Publication |
2014.
|
Summary/Abstract |
This article questions the effectiveness of EU efforts to prevent terrorism and violent radicalization as well as the future prospects of such efforts. Driven by the pressure of attacks, member states have agreed on a comprehensive strategy to prevent radicalization and recruitment into terrorism, but simultaneously the strategy traces the limits of EU authority in member states in this regard. Meanwhile, the European Commission has focused on indirect measures, such as research support, for counter radicalization. However, over time, both flexible cooperation among a subset of member states and new EU initiatives have generated only few or biased policy outputs.
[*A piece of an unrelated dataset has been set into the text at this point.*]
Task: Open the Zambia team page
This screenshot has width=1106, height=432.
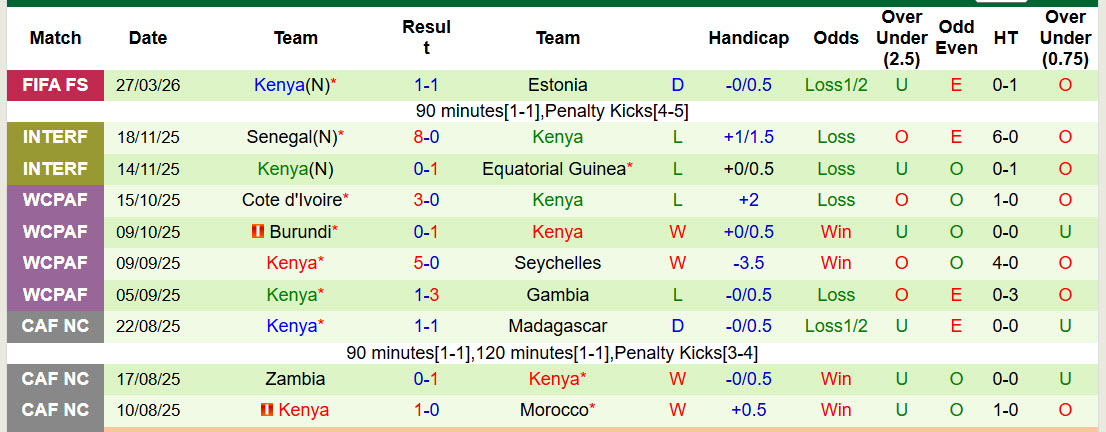Action: point(295,379)
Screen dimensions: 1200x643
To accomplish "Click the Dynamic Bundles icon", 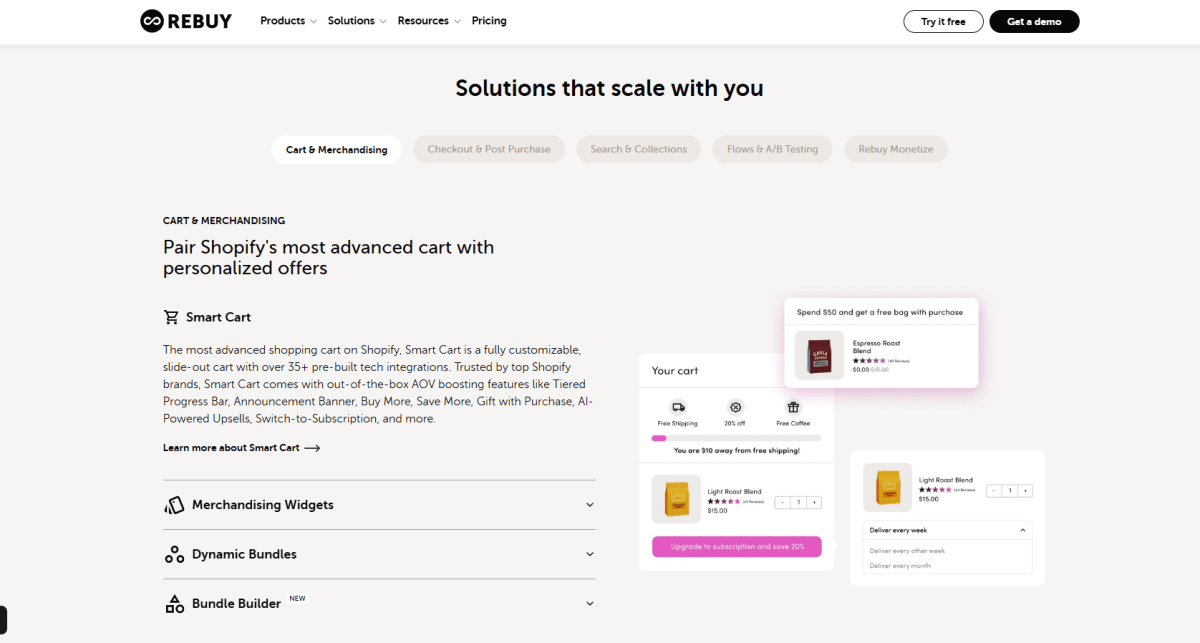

The Stockholm Programme renewed the ambition to prevent terrorism at an early stage and underlined the EU's role in evaluation and knowledge exchange. This article questions the resulting proposal to create a network of local or subnational actors for best practice exchange. The article argues that preventive counterterrorism relies on contentious scientific evidence and that authoritative evaluations remain tied to national policy-making. Finally, the EU Commission cannot mobilize sufficient resources to ensure that 'frontline' organizations, such as police services, implement new practices. Taken together, this limits the potential for depoliticizing multilevel governance approaches to terrorism prevention. The conclusions of this article raise further research questions on the use of knowledge and complex governance patterns in EU internal security.